Another of the new machine learning algorithms in Oracle 20c Database is called XGBoost. Most people will have come across this algorithm due to its recent popularity with winners of Kaggle competitions and other similar events.
XGBoost is an open source software library providing a gradient boosting framework in most of the commonly used data science, machine learning and software development languages. It has it’s origins back in 2014, but the first official academic publication on the algorithm was published in 2016 by Tianqi Chen and Carlos Guestrin, from the University of Washington.
The algorithm builds upon the previous work on Decision Trees, Bagging, Random Forest, Boosting and Gradient Boosting. The benefits of using these various approaches are well know, researched, developed and proven over many years. XGBoost can be used for the typical use cases of Classification including classification, regression and ranking problems. Check out the original research paper for more details of the inner workings of the algorithm.
Regular machine learning models, like Decision Trees, simply train a single model using a training data set, and only this model is used for predictions. Although a Decision Tree is very simple to create (and very very quick to do so) its predictive power may not be as good as most other algorithms, despite providing model explainability. To overcome this limitation ensemble approaches can be used to create multiple Decision Trees and combines these for predictive purposes. Bagging is an approach where the predictions from multiple DT models are combined using majority voting. Building upon the bagging approach Random Forest uses different subsets of features and subsets of the training data, combining these in different ways to create a collection of DT models and presented as one model to the user. Boosting takes a more iterative approach to refining the models by building sequential models with each subsequent model is focused on minimizing the errors of the previous model. Gradient Boosting uses gradient descent algorithm to minimize errors in subsequent models. Finally with XGBoost builds upon these previous steps enabling parallel processing, tree pruning, missing data treatment, regularization and better cache, memory and hardware optimization. It’s commonly referred to as gradient boosting on steroids.

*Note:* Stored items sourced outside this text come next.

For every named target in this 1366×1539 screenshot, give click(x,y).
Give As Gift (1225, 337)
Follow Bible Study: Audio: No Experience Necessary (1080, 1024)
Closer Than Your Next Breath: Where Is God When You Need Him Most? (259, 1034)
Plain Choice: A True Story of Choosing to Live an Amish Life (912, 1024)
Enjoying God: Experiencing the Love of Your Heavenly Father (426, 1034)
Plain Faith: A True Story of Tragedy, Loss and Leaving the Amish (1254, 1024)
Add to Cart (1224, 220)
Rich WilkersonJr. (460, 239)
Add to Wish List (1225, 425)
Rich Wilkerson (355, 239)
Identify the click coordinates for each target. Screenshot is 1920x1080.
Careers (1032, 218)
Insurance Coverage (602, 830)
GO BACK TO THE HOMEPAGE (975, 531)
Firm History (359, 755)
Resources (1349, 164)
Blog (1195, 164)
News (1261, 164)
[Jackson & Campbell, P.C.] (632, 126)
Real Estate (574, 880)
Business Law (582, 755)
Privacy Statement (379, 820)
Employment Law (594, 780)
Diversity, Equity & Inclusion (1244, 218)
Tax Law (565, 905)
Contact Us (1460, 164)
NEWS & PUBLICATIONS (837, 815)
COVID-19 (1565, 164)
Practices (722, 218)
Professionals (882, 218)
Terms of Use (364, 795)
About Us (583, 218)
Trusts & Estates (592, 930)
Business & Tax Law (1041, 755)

The following three images illustrates the differences between Decision Trees, Random Forest and XGBoost.
The XGBoost algorithm in Oracle 20c has over 40 different parameter settings, and with most scenarios the default settings with be fine for most scenarios. Only after creating a baseline model with the details will you look to explore making changes to these. Some of the typical settings include:
- Booster = gbtree
- #rounds for boosting = 10
- max_depth = 6
- num_parallel_tree = 1
- eval_metric = Classification error rate or RMSE for regression
As with most of the Oracle in-database machine learning algorithms, the setup and defining the parameters is really simple. Here is an example of minimum of parameter settings that needs to be defined.
BEGIN -- delete previous setttings DELETE FROM banking_xgb_settings; INSERT INTO BANKING_XGB_SETTINGS (setting_name, setting_value) VALUES (dbms_data_mining.algo_name, dbms_data_mining.algo_xgboost); -- For 0/1 target, choose binary:logistic as the objective. INSERT INTO BANKING_XGB_SETTINGS (setting_name, setting_value) VALUES (dbms_data_mining.xgboost_objective, 'binary:logistic’); commit; END;
To create an XGBoost model run the following. BEGIN DBMS_DATA_MINING.CREATE_MODEL ( model_name => 'BANKING_XGB_MODEL', mining_function => dbms_data_mining.classification, data_table_name => 'BANKING_72K', case_id_column_name => 'ID', target_column_name => 'TARGET', settings_table_name => 'BANKING_XGB_SETTINGS'); END;
That’s all nice and simple, as it should be, and the new model can be called in the same manner as any of the other in-database machine learning models using functions like PREDICTION, PREDICTION_PROBABILITY, etc.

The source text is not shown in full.